Tides / Coastal Flooding
Astronomical tides are near peak for the month and already near flood stage without wind and wave forcing. With a strong coastal storm continuing through this evening and winds increasing, expect areas of minor flooding and additional splashover and beach erosion. Storm surge values should max out around 2 ft...but crucially the timing will miss high tide by several hours. Coastal flood advisory remains in effect for the next tide cycles.
The last GYX upper air observation was March 25 at 12Z. Unfortunately, a disruption in gas supply has temporarily halted observations from GYX. At this time it is unknown when observations will resume.
The Sugarloaf NWR transmitter has returned to service.

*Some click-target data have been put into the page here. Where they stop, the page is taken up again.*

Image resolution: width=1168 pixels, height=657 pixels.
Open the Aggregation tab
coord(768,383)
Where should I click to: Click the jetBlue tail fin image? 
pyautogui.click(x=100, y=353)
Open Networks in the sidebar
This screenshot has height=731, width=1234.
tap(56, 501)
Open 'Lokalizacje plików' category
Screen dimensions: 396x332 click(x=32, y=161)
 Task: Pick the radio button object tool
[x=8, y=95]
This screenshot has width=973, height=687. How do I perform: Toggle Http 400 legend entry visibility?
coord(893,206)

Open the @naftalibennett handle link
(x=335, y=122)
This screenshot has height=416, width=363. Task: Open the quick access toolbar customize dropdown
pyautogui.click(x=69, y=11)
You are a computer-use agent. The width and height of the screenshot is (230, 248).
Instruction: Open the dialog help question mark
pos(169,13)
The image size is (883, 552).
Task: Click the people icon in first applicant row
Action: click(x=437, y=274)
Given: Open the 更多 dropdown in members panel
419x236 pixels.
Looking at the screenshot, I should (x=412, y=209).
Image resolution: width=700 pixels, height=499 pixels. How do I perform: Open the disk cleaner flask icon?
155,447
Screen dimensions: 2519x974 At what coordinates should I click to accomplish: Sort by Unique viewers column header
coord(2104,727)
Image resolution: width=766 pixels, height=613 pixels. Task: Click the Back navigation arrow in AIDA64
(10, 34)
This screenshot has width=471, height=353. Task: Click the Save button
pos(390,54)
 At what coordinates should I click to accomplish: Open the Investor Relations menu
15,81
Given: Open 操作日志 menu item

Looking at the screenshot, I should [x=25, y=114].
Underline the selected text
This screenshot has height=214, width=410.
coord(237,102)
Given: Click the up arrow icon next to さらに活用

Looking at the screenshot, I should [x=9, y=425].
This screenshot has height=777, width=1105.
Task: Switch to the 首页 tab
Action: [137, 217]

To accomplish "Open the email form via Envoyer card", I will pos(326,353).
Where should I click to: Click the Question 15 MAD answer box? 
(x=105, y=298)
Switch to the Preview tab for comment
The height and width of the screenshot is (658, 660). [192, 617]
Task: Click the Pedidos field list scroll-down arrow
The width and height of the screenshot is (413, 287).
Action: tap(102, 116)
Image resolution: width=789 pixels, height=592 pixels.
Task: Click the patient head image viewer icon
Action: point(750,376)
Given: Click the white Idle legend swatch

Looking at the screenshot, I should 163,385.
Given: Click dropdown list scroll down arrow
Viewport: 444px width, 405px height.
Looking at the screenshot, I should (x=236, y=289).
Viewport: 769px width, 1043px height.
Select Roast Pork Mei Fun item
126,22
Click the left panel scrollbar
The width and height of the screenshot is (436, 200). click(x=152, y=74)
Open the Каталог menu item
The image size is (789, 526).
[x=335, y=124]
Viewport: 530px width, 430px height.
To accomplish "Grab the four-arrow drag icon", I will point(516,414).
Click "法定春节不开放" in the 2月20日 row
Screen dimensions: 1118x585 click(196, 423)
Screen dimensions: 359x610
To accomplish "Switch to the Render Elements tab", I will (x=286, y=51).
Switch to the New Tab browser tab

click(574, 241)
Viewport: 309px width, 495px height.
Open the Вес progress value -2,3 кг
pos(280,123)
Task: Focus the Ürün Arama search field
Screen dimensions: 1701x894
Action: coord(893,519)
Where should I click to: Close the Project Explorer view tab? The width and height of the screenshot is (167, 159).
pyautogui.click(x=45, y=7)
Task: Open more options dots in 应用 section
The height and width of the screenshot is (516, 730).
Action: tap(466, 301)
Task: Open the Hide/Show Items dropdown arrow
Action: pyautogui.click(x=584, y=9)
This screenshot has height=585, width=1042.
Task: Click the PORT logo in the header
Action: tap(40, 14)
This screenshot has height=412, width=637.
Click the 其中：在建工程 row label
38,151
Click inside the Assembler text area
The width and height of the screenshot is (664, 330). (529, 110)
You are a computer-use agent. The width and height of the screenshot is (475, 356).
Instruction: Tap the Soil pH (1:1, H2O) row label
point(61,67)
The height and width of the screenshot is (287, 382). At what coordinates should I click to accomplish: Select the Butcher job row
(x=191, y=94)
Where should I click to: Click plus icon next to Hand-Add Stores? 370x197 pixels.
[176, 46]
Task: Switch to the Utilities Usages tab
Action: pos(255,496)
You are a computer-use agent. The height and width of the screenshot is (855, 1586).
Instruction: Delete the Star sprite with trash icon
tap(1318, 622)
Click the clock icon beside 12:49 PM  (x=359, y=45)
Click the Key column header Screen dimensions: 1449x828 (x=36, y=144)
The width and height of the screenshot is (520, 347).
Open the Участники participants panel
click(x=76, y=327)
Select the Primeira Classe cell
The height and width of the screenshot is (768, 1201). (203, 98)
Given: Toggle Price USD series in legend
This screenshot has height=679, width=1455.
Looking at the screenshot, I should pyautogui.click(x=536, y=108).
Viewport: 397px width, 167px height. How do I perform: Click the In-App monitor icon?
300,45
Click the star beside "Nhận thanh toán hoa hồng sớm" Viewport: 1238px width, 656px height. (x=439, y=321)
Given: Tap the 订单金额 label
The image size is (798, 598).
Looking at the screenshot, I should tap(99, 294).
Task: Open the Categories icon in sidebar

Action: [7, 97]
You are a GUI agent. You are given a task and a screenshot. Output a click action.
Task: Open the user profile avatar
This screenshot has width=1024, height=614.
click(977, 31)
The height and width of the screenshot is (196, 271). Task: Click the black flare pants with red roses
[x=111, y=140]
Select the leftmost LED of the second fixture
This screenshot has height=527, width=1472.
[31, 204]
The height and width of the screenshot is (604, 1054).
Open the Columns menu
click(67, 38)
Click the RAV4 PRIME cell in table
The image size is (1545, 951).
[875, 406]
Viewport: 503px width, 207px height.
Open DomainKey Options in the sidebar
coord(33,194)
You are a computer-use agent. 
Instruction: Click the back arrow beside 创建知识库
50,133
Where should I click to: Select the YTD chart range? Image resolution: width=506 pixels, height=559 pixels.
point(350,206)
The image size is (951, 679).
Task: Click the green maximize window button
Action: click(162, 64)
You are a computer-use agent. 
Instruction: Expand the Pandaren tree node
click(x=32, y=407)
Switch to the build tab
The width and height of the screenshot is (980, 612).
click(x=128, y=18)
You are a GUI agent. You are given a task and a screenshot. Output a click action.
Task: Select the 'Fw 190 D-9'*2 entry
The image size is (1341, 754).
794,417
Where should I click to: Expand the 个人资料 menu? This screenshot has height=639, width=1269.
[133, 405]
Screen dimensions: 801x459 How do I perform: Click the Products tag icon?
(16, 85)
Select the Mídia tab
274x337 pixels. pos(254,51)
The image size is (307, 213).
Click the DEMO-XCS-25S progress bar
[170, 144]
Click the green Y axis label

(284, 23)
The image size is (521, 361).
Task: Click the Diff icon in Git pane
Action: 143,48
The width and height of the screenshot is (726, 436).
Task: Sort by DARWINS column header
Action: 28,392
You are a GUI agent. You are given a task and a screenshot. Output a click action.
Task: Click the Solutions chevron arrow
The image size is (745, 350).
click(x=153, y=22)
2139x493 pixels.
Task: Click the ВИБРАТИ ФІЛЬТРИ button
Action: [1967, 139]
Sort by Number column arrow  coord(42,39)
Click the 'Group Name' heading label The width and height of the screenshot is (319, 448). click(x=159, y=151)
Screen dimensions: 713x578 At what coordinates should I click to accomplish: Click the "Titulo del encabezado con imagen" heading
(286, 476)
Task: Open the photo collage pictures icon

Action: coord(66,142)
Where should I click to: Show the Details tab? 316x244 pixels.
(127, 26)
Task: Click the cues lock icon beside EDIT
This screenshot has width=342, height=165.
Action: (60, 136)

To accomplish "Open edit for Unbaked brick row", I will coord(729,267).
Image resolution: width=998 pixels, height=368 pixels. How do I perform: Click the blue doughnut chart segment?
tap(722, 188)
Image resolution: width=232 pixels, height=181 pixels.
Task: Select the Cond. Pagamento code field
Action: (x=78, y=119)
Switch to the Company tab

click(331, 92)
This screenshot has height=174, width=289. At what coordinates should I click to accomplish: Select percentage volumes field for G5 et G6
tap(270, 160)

NOAA Gray/Portland ME Office - Watches - Warnings - Advisories
ME...Winter Storm Warning until 8am EDT Friday for MEZ012>014- 019>022-025>028-033. Winter Storm Warning until 2pm EDT Friday for MEZ007>009. Winter Weather Advisory until 8am EDT Friday for MEZ018-024. Coastal Flood Advisory until 3am EDT Friday for MEZ023>028. Wind Advisory until 11pm EDT this evening for MEZ027-028. NH...Winter Storm Warning until 2pm EDT Friday for NHZ001>004. Wind Advisory until midnight EDT tonight for NHZ007-008- 011>015. Coastal Flood Advisory until 3am EDT Friday for NHZ014.
Gale Warning until 11am EDT Friday for ANZ150>154.